THE text printed here is that found in Haddan and Stubbs' Councils, i, 108, which is based upon a MS. preserved at Corpus Christi College, Cambridge, written in the ninth or tenth century. The second part of the MS. (pp. 11-109) contains a collection of Canons, consisting chiefly of extracts from the writings of the leading ancient church writers, but among them extracts from writings of Patricius and Gildas. These latter are introduced by the simple praefatory note, dicit Gildas or Gildas ait. But the same words of Gildas, though in briefer compass, are also found in a collection of Irish Canons, made at the end of the seventh or beginning of the eighth century, consisting of sixty-two Books with capitula or sub-sections, which Wasserschleben has twice edited. I use the second edition (1885). We shall call the Cambridge and the Irish collections C. and H. respectively. Now it may be gathered that the compiler of these Irish Canons, about A.D. 700, and the writer of the Cambridge MS., about A.D. 900, had both used an older collection first made in Ireland. At that time certain writings of Gildas, besides the De Excidio, were well known among the Irish, and, presumably, among his own countrymen. From H. we have the title affixed to three, Gildas in his letters respecting the last days, that is, his own days: Gildas was writing of |256 what to him were modern times, when startling developments were taking place, with the usual accompaniment of anxiety and sober joy.

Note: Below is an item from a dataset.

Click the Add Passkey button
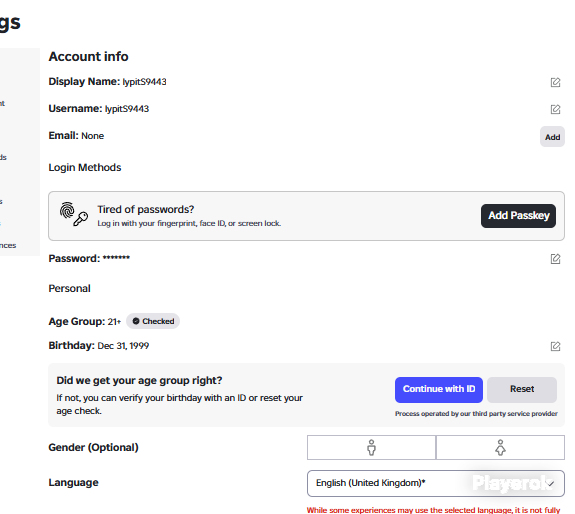 click(518, 216)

There were thus extant Letters of Gildas that held a high place in the estimation of the Churches of Britain and Ireland early in the seventh century. Of this we have confirmatory evidence in a letter of Columbanus, written about A.D. 595-600, to Pope Gregory the Great. (See the letter in full before Vita I.) In that letter, while requesting the opinion of Gregory on three points, he mentions the interesting fact that Gildas, or Giltas as he calls him, had written of those bishops that were irregularly ordained, because guilty of Simony. These words may be regarded as describing the second main part of Gildas' De Excidio (cc. 62-110). But Columbanus further mentions a correspondence between Vennianus and Gildas, respecting the monks who were abandoning their monasteries for the better seclusion of desert places. Seebass, in Zeitschrift f. Kirchengeschichte, xiv, 437, concludes that Vennianus must be, not Finnian, the founder of Clonard, who died about 549, but Finnian of Maghbile (Moville), whose death is placed by some in 588, by others in 610. The question is an exceedingly difficult one, as the evidence seems conflicting and confused; yet one is certainly safe in the assertion that a considerable time must have intervened between the writing of the De Excidio and the penning of letters that would supply such |257 extracts as these. The whole perspective is changed. Further, if Finnian, the founder of Clonard, died about 549, then it is natural that we should find Gildas' correspondent in the later Finnian of Moville. One is almost tempted to seek the sources of some of these extracts in writings of a different kind: there were published at Louvain, in 1667, a collection of the writings of Columbanus made some five years previously by Fleming, and these contain short sermons or addresses to monks, called Instructions. They have been lately edited separately by Seebass, in the Zeitschrift fur Kirchengeschichte, xiv, 76-92. We know how faithfully Columbanus clung in Gaul to the usages of his native Ireland; so that in these very Instructiones, we may discern a usage which originally came from Wales, whence the newer monastic institutions of Ireland had been, directly or indirectly, inspired. Such addresses by Gildas, if preserved might furnish matter for quotation to a writer who was drawing up a collection of Canons.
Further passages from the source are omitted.